Z Score: Shows # of standard deviations above/below the mean, calculated w/ (xi -
μ)/σ
- Is Standardized (Doesn’t take Units)
- Both Z-Scores and Percentiles can be used for ANY DISTRIBUTION
Normal Distribution: Symmetric, Bell Shaped
- Use NormalCDF to calculate Proportions. When using z-scores w/
Normalcdf, μ=0, σ=1.
- invNorm calculates the value OR z-score given the proportion (area).
, Example Problems
1) Scientists working for a water district measure the water level in a lake each
day. The daily water level in the lake varies due to weather conditions and
other factors. The daily water level has a distribution that is approximately
normal with mean water level of 84.07 feet. The probability that the daily
water level in the lake is at least 100 feet is 0.064. Which of the following is
closest to the probability that on a randomly selected day the water level in
the lake will be at least 90 feet?
● To solve the probability, we’ll need to find the missing Standard
Deviation. Find the Z-score of the proportion using
invNorm(proportion, 0, 1) -> invNorm(0.064, 0, 1) = 1.522. Next, set
the z-score equal to the z-score formula -> 1.522 = (100-84.07)/σ. You
can now solve for S.D, and do the problem as normal.
Unit 2
Scatterplots: Relate bivariate (2 variable) data - x (explanatory/independent
variable - influences or explains change) and y (response/dependent variable -
outcome of the change caused by explanatory variable).

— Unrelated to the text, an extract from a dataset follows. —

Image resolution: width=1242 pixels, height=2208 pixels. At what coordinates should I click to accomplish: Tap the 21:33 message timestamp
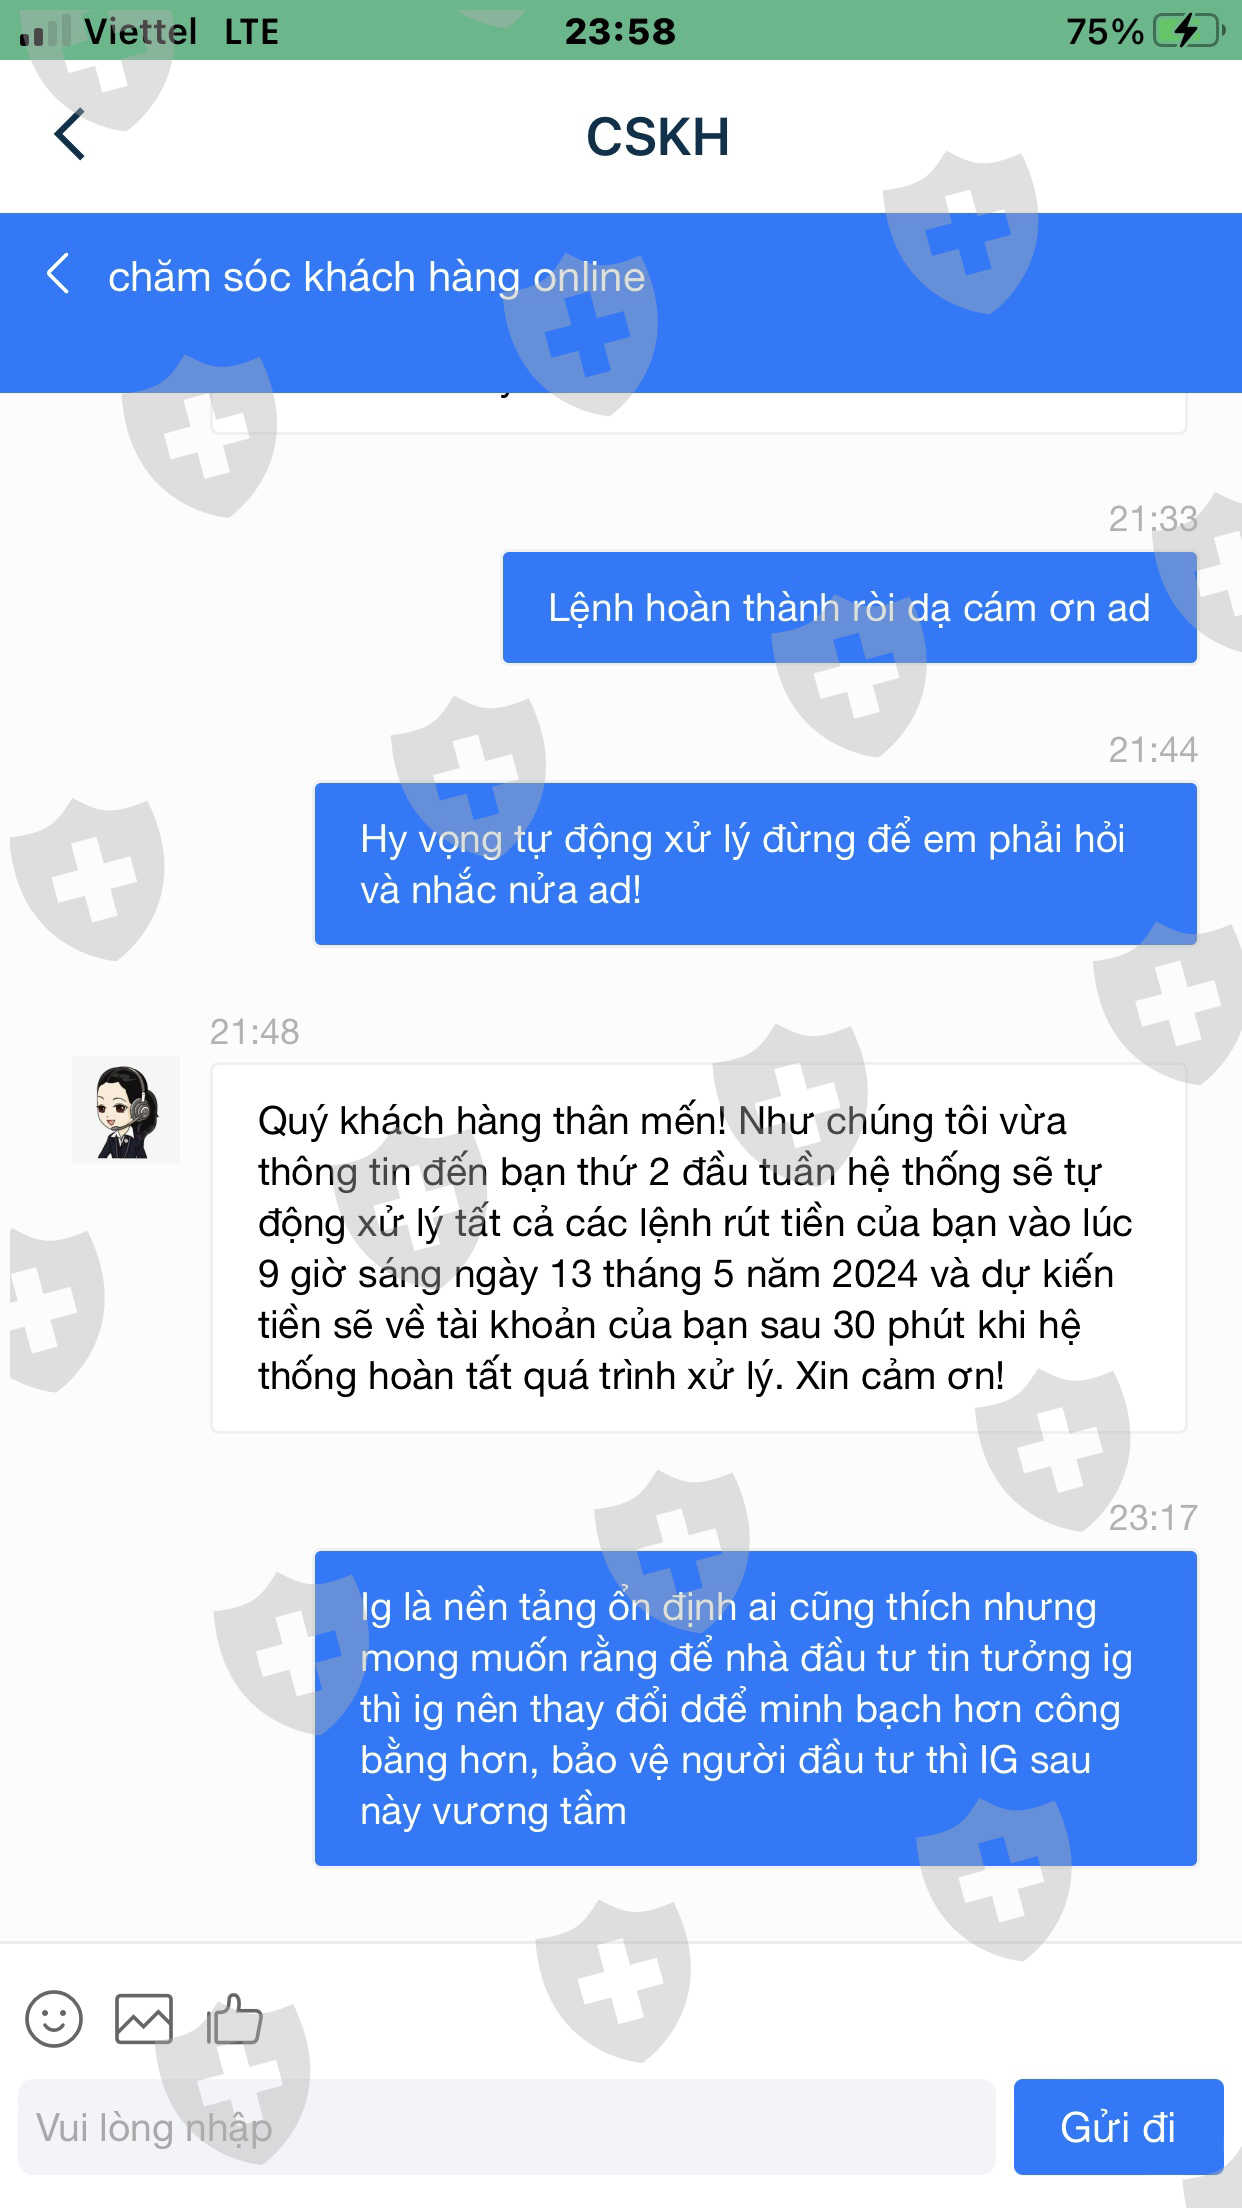1152,518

- Describe scatterplots with Strength, Direction, and Form (ex:
Strong/Moderate/Weak, Positive/Negative, Linear/Curved/No Pattern)
Least Squares Regression Line: Describes how y changes as x changes (predicts
y given x value), and minimizes the residuals (Actual - Predicted y value). Sum of
residuals ALWAYS 0.
● Must Contain (x̄, ȳ)
● Equation: ŷ = a + bx, ŷ = predicted y, x = reg x ALWAYS DEFINE
VARIABLES!!
- To Interpret Slope: “For every 1-unit increase in x, the y is predicted
to change by b.”
- To Interpret y-Intercept: “When x is 0, the predicted value of y is a.”
- To Calculate Slope: b = r(Sy/Sx)
● Extrapolation: When you attempt to estimate values with the LSR line
using x-values that are far outside the data range. DO NOT!!!